Abydos, Hellespont

From Wikipedia, the free encyclopedia

Abydos, an ancient city of Mysia, in Asia Minor, situated at Nara Burnu or Nagara Point on the Hellespont. Across Abydos lies Sestus on the European side marking the shortest point in the Dardanelles, scarcely a mile broad. The strategic site has been a prohibited zone in the twentieth century.

Abydos was first mentioned in the catague of Trojan allies (Iliad ii.836). It probably was a Thracian town, as Strabo has it, but was afterwards colonized by Milesians, with the consent of Gyges, king of Lydia ca. 700 BC. Darius burnt it in 512; here Xerxes built two bridges of boats and crossed the strait in 480 BC when he invaded Greece.

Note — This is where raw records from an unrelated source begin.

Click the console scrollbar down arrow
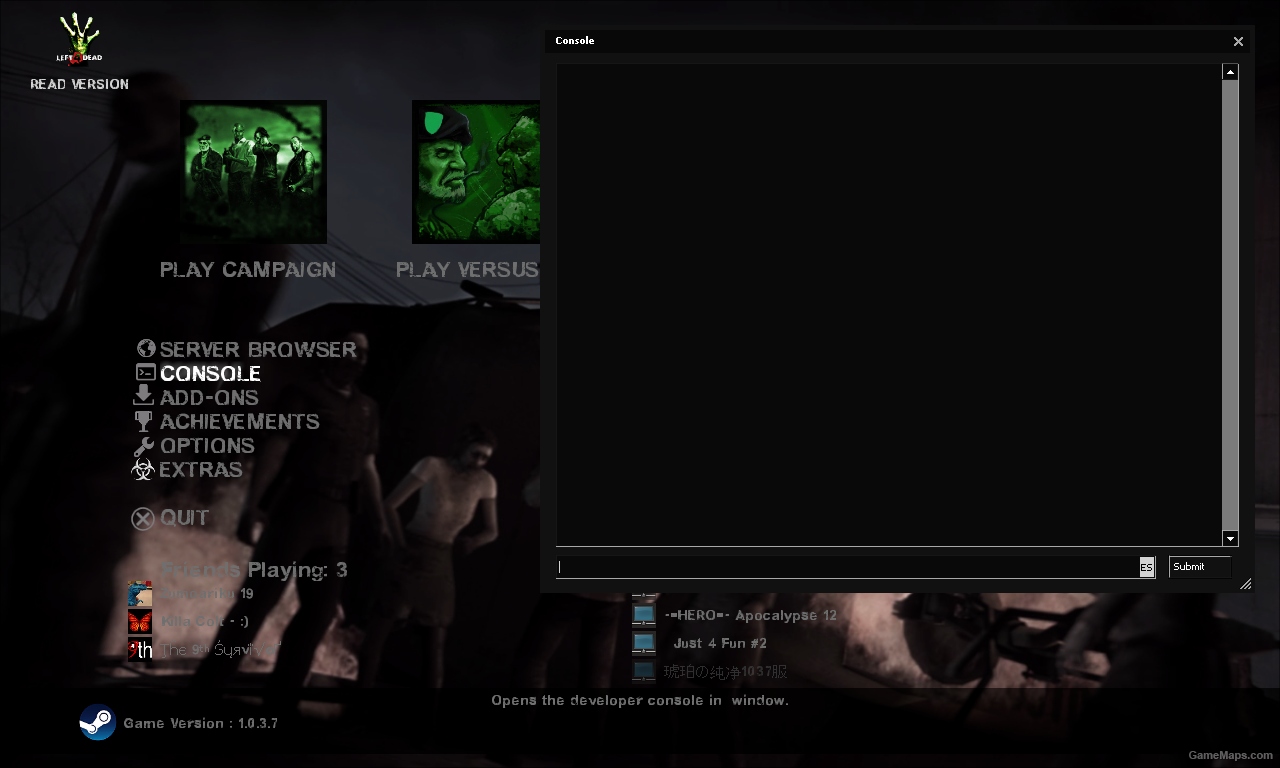The height and width of the screenshot is (768, 1280). pos(1230,538)
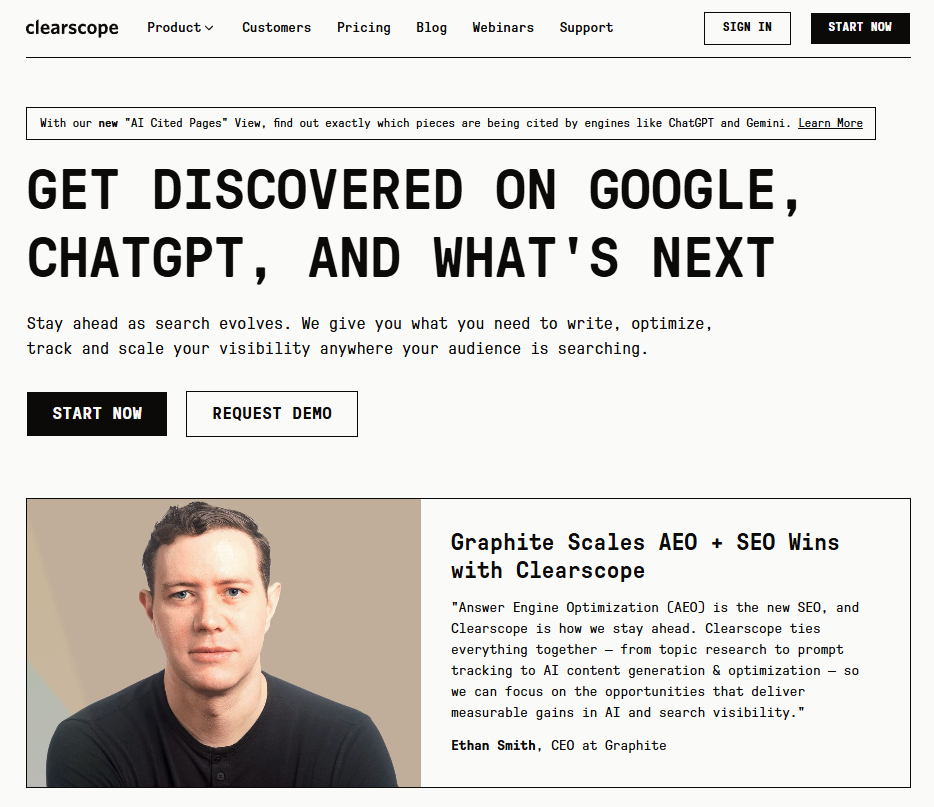
Task: Click the SIGN IN button
Action: [x=746, y=28]
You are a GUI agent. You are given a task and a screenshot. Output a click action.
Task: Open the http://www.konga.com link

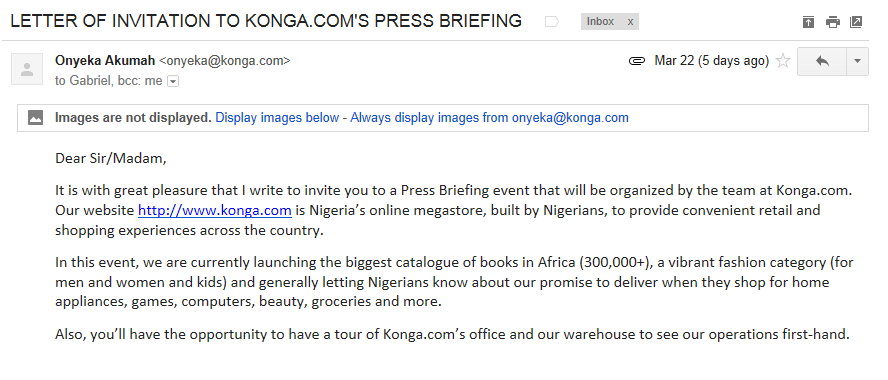click(215, 211)
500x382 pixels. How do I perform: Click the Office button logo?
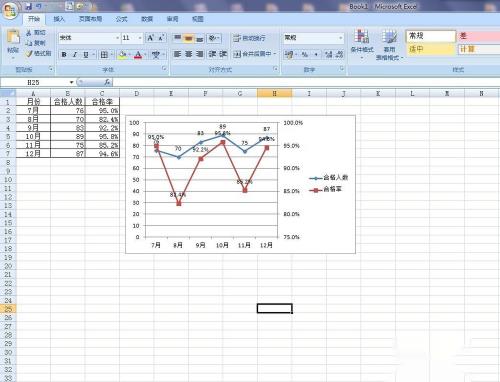[10, 11]
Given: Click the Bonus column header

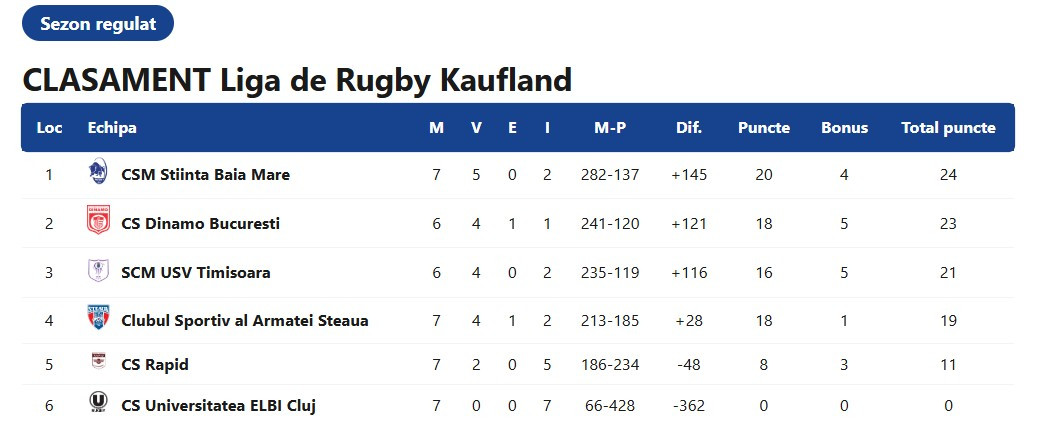Looking at the screenshot, I should click(x=844, y=128).
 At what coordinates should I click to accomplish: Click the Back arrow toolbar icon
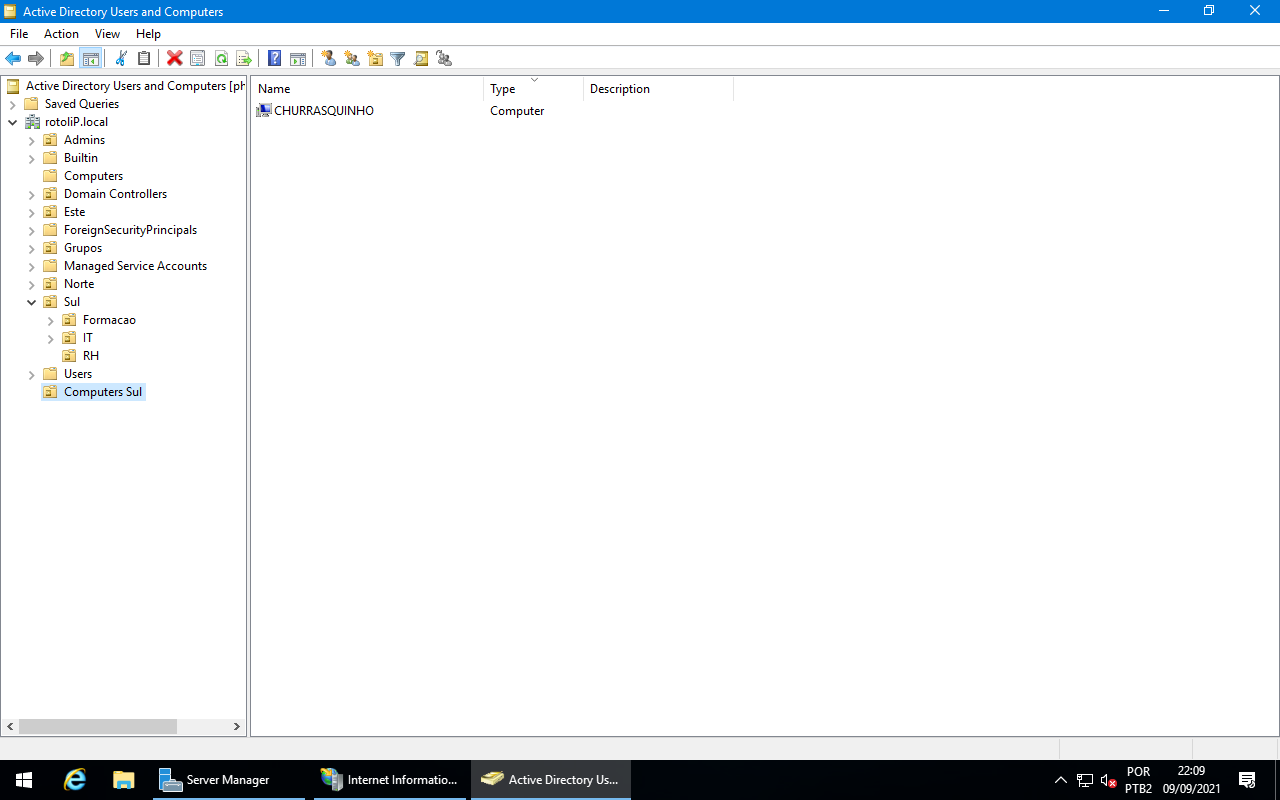[13, 59]
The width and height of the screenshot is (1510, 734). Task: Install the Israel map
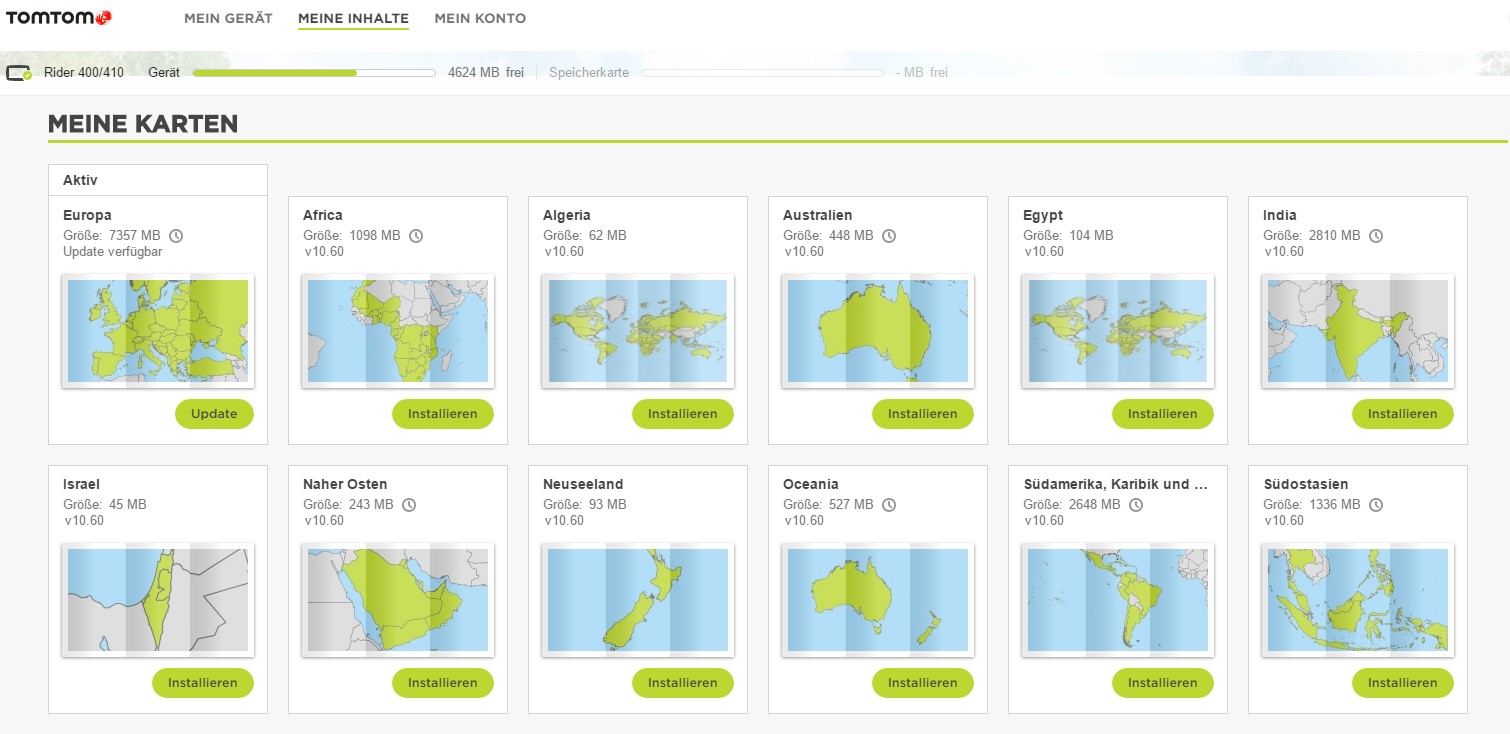coord(202,683)
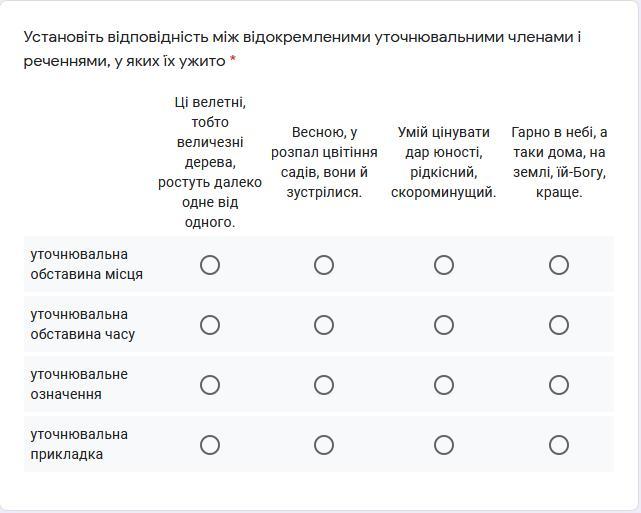Select 'уточнювальне означення' for 'Ці велетні' sentence

(210, 385)
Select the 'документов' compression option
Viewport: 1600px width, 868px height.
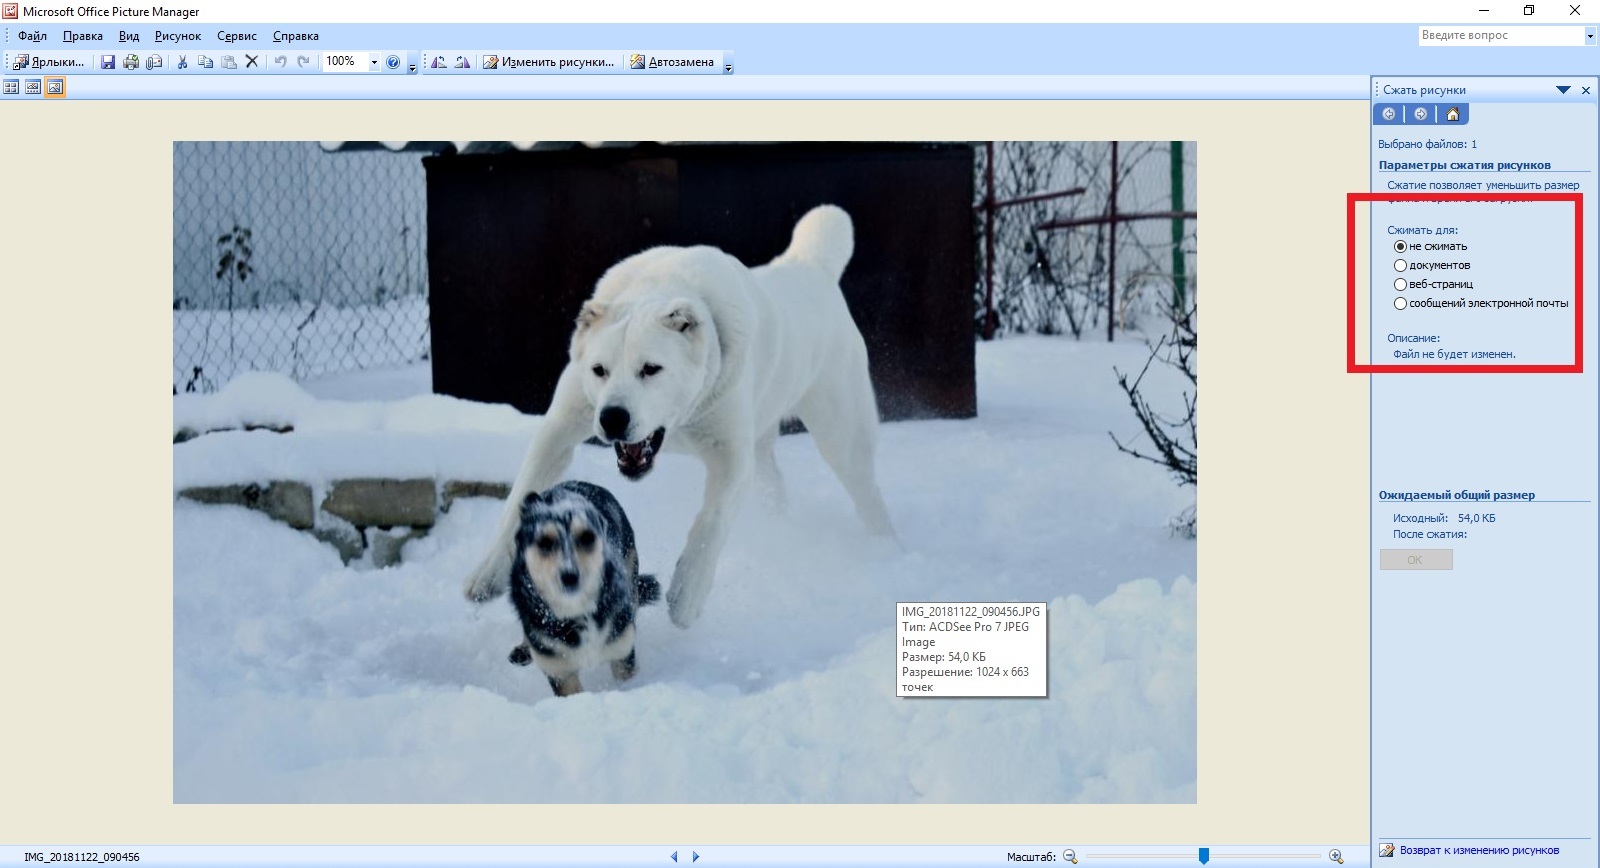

Abydos, a member of the Delian League, passed to the Achaemenids.King Agesilaus of Sparta crossed while returning to Greece in while Alexander the Great threw a spear to Abydos while crossing the straight and claimed Asia as his own. It is celebrated for the vigorous resistance it made against Philip V of Macedon in 200 BC (Polybius 16.29-34), and is famed in myth as the home of Leander. It minted coins from the early fifth century BC to the mid-third century AD.

The town remained till late Byzantine times the toll station of the Hellespont, its importance being transferred to the Dardanelles, after the building of the "Old Castles" by Sultan Mehmet II (c. 1456).